→ **Action item**:
Go through the data below. List every line that holds the word "computer".

*** Provided information

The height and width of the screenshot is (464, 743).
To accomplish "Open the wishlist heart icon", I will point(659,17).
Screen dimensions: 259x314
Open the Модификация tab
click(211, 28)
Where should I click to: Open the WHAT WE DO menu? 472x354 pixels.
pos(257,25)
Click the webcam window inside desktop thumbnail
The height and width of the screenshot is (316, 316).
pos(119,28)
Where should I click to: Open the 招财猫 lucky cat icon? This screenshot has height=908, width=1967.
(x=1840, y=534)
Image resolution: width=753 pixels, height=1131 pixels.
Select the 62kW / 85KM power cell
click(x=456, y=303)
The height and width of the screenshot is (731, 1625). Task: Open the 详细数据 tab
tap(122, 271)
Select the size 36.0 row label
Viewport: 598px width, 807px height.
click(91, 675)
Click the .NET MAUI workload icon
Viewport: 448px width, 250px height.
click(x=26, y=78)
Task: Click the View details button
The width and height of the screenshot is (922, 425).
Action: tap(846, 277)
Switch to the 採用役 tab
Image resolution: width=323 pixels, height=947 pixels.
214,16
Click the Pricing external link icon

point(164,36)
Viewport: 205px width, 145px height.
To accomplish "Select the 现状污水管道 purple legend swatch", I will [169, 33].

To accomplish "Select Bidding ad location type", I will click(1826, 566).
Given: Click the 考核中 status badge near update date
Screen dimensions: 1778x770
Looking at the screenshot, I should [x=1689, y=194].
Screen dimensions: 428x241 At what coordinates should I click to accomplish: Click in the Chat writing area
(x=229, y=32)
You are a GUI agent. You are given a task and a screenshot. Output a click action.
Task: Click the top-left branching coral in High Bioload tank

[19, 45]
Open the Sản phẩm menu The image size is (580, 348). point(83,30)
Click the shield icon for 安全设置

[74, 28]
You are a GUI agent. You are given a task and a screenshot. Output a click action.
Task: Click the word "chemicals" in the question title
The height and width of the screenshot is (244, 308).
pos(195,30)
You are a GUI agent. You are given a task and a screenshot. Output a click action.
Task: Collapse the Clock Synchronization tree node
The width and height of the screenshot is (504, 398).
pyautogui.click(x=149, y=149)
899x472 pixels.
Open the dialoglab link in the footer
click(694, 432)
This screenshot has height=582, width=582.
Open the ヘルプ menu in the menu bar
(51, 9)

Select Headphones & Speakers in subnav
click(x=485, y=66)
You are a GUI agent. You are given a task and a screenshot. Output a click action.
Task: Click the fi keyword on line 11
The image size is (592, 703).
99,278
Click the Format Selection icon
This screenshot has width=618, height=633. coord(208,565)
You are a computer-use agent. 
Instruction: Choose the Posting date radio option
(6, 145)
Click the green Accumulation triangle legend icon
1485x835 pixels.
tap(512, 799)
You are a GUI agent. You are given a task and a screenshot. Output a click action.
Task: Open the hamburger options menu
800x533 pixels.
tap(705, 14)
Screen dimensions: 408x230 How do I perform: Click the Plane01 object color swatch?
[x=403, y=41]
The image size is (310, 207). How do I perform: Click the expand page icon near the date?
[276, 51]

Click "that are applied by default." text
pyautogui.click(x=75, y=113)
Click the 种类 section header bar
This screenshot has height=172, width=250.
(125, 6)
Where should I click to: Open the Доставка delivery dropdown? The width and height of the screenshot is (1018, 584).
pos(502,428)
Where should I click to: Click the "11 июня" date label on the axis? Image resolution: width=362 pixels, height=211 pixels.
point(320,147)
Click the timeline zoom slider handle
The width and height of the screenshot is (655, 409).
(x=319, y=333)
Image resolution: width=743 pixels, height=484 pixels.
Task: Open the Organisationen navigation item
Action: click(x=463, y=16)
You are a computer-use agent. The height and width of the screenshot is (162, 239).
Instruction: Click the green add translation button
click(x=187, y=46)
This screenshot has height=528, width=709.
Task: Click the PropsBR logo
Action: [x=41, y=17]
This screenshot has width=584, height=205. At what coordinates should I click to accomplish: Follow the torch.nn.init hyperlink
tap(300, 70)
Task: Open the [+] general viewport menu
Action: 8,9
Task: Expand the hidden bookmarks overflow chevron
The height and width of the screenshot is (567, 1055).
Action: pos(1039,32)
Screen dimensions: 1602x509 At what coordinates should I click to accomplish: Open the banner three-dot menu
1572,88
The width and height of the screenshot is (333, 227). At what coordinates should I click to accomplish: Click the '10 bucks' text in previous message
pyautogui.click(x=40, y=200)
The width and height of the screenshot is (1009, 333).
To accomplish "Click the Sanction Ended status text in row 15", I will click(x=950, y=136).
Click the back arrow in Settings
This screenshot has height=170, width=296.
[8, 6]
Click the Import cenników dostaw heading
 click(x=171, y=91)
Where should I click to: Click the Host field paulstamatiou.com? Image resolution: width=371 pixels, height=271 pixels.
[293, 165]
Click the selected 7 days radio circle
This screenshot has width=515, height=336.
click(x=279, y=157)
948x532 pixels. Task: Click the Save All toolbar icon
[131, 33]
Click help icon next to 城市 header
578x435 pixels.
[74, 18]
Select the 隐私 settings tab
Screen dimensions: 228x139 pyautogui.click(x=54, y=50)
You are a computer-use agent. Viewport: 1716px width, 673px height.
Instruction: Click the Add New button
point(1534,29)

******

→ **Solution to this exercise**:
You are a computer-use agent. 
You are a computer-use agent. The height and width of the screenshot is (162, 239).
You are a computer-use agent. Viewport: 1716px width, 673px height.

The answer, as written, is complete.